— JOB —
Render every line of the records below as a JSON list of strings, one string per line, omitting blank lines.

— LISTED ENTRIES —
------------------------------------

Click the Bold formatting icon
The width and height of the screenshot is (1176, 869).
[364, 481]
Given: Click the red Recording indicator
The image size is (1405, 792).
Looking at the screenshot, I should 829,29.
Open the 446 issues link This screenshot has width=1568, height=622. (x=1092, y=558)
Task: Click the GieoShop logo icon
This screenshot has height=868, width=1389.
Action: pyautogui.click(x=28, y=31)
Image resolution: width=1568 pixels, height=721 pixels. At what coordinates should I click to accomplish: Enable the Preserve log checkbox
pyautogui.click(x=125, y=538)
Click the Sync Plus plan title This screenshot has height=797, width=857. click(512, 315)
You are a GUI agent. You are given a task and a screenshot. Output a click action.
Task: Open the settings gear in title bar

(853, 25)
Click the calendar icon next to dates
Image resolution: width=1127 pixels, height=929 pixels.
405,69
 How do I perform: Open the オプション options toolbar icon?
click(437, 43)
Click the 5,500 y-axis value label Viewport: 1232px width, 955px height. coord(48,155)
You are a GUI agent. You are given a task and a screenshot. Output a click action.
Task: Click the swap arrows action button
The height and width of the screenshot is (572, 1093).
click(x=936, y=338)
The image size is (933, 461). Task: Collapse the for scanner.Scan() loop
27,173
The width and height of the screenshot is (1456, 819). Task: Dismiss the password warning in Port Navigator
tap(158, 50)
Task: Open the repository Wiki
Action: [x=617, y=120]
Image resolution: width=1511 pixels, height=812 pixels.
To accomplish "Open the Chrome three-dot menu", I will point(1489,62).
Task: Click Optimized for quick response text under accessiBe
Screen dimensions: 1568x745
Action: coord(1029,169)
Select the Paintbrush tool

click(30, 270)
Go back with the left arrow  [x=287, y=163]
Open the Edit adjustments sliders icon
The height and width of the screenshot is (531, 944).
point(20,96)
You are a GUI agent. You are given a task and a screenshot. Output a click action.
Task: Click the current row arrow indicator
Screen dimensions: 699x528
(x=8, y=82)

------------------------------------

— FINISHED ANSWER —
[
  "Click the Bold formatting icon",
  "The width and height of the screenshot is (1176, 869).",
  "[364, 481]",
  "Given: Click the red Recording indicator",
  "The image size is (1405, 792).",
  "Looking at the screenshot, I should 829,29.",
  "Open the 446 issues link This screenshot has width=1568, height=622. (x=1092, y=558)",
  "Task: Click the GieoShop logo icon",
  "This screenshot has height=868, width=1389.",
  "Action: pyautogui.click(x=28, y=31)",
  "Image resolution: width=1568 pixels, height=721 pixels. At what coordinates should I click to accomplish: Enable the Preserve log checkbox",
  "pyautogui.click(x=125, y=538)",
  "Click the Sync Plus plan title This screenshot has height=797, width=857. click(512, 315)",
  "You are a GUI agent. You are given a task and a screenshot. Output a click action.",
  "Task: Open the settings gear in title bar",
  "(853, 25)",
  "Click the calendar icon next to dates",
  "Image resolution: width=1127 pixels, height=929 pixels.",
  "405,69",
  " How do I perform: Open the オプション options toolbar icon?",
  "click(437, 43)",
  "Click the 5,500 y-axis value label Viewport: 1232px width, 955px height. coord(48,155)",
  "You are a GUI agent. You are given a task and a screenshot. Output a click action.",
  "Task: Click the swap arrows action button",
  "The height and width of the screenshot is (572, 1093).",
  "click(x=936, y=338)",
  "The image size is (933, 461). Task: Collapse the for scanner.Scan() loop",
  "27,173",
  "The width and height of the screenshot is (1456, 819). Task: Dismiss the password warning in Port Navigator",
  "tap(158, 50)",
  "Task: Open the repository Wiki",
  "Action: [x=617, y=120]",
  "Image resolution: width=1511 pixels, height=812 pixels.",
  "To accomplish \"Open the Chrome three-dot menu\", I will point(1489,62).",
  "Task: Click Optimized for quick response text under accessiBe",
  "Screen dimensions: 1568x745",
  "Action: coord(1029,169)",
  "Select the Paintbrush tool",
  "click(30, 270)",
  "Go back with the left arrow  [x=287, y=163]",
  "Open the Edit adjustments sliders icon",
  "The height and width of the screenshot is (531, 944).",
  "point(20,96)",
  "You are a GUI agent. You are given a task and a screenshot. Output a click action.",
  "Task: Click the current row arrow indicator",
  "Screen dimensions: 699x528",
  "(x=8, y=82)"
]